Yet in the very many ways where it can mirror reality, it should; if only to enhance immersion and give a common easy-to-understand foundation.
If the GM wants to force the player to commit, because that's what the game expects - why are you looking behind that door? what are you hoping for? - then your player who won't commit is simply refusing to play the game.
Not at all. They're refusing to help you with your worldbuilding, but in no way refusing to play the game.
For instance, a player who won't commit simply can't play Burning Wheel as it is written. And is going to have trouble with Cortex+ Heroic also. And will probably come unstuck in 4e skill challenges.
Part of exercising your agency over the fiction, as a player, is to commit. A player can't wait to find out whether or not a blow will be a killing one before rolling an attack die. There's no in principle reason why looking through a door should be different.
Sure there is. Exploration works differently than combat, both in a rules sense and in a thematic sense; and to try and conflate the two is a mistake.

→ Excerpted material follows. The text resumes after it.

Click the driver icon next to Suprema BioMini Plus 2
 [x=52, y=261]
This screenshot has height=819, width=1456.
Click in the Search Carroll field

With very few exceptions, combat involves acting and reacting with someone or something that is in turn acting and reacting with you and whose actions can't necessarily be predicted. Exploration, on the other hand, involves acting with and reacting to something that is usually much more static: the game world. If I open the door now for the first time I'm in theory going to see exactly the same scene behind it as if I'd first opened it yesterday or if I wait till tomorrow to open it, barring the actions of living creatures or effects of the passage of time. It's predictable and stable and consistent, from a meta-view: it's a part of the game world.
Thus, it's not my place as a player to author what's behind the door any more than it is my place to author the actions of the orc I'm fighting. It's my place to open the door and look (i.e. explore) and the DM's place to tell me what I see there. Otherwise we're into collaborative storytelling, which - while fine in its place - ain't D&D or anything close.